We should establish some clarity on what this means.

First, we should not tie ourselves up in knots on the definition of a ‘moderate’. It inevitably leads to an arid debate on demographics and runs the risk of narrowing the tent rather than broadening it. As a starter for ten, I would simply suggest that the best way of thinking about moderation is balance to reflect the growing values divide in Britain today. You don’t need an academic paper – although there are several you could reference such as the 2017 British Election Study – to understand that there is a growing divergence of opinion on attitudes to diversity, integration and the nation state. The greatest separator of these values is age. Our party will not be able to speak for Britain as it really is, and as it will increasingly come to be, unless we make some efforts to reflect this in our membership. Given that over three quarters of our members are over the age of 45, according to the Party Members Project at Queen Mary University, it is surely sensible now to prioritise recruitment for those under 45.Qu

Second, this is not about building a mass membership movement to take on Momentum. It’s difficult to recruit people to a cause when you have been in Government for nine years and had to take difficult decisions; even more so when your party’s position on Brexit puts off a lot of the people that you are going to need to attract. So let’s be realistic. There are currently 317 Conservative MPs in the Commons. If each were set a target of recruiting one person under the age of 45 a week into the party over the next two years, then we would have over 30,000 new members. Although the total number of Conservative members is a perennially fuzzy question, that would certainly be a substantial voting weight in future leadership elections.

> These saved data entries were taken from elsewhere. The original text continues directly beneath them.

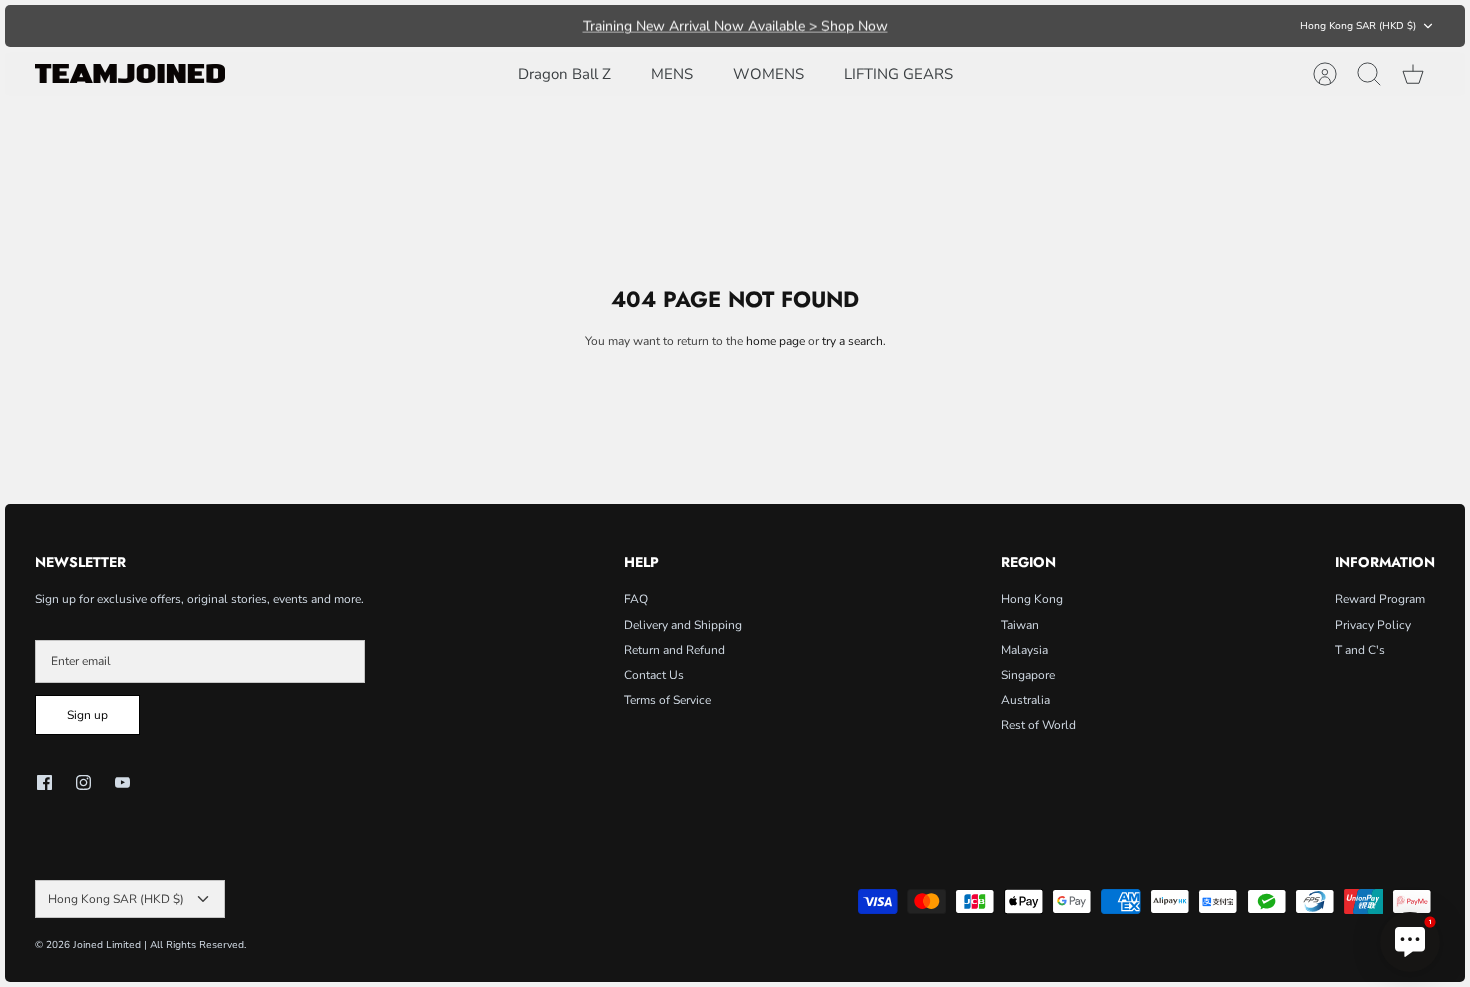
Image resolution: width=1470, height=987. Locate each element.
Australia (1025, 700)
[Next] (1006, 26)
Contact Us (654, 675)
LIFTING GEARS (898, 74)
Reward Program (1380, 599)
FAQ (636, 599)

Third, given the national blockage in our politics caused by our departure from the European Union, micro tactics on a constituency level are going to be much more effective at the start of this endeavour than a grand strategic project. It would be nice to position ourselves on a national level with policies that are modern and relevant. But for now I do not think they are going to cut through the communications noise as we move onto the next stage of Brexit psychosis in future relationship negotiations (and if we leave without a deal then this noise will only be intensified).

As just one example of a micro tactic, CCHQ’s young local campaign managers should be responsible for building links on the ground with young local entrepreneurs who are starting up businesses. Most new entrepreneurs will tell you that the things they would value above all are start-up capital, a network of established business people that can mentor – and space to work away from home. It is surely not beyond the wit of humankind for the Conservative Party, with the current assets it has, to assist and build relationships on these fronts.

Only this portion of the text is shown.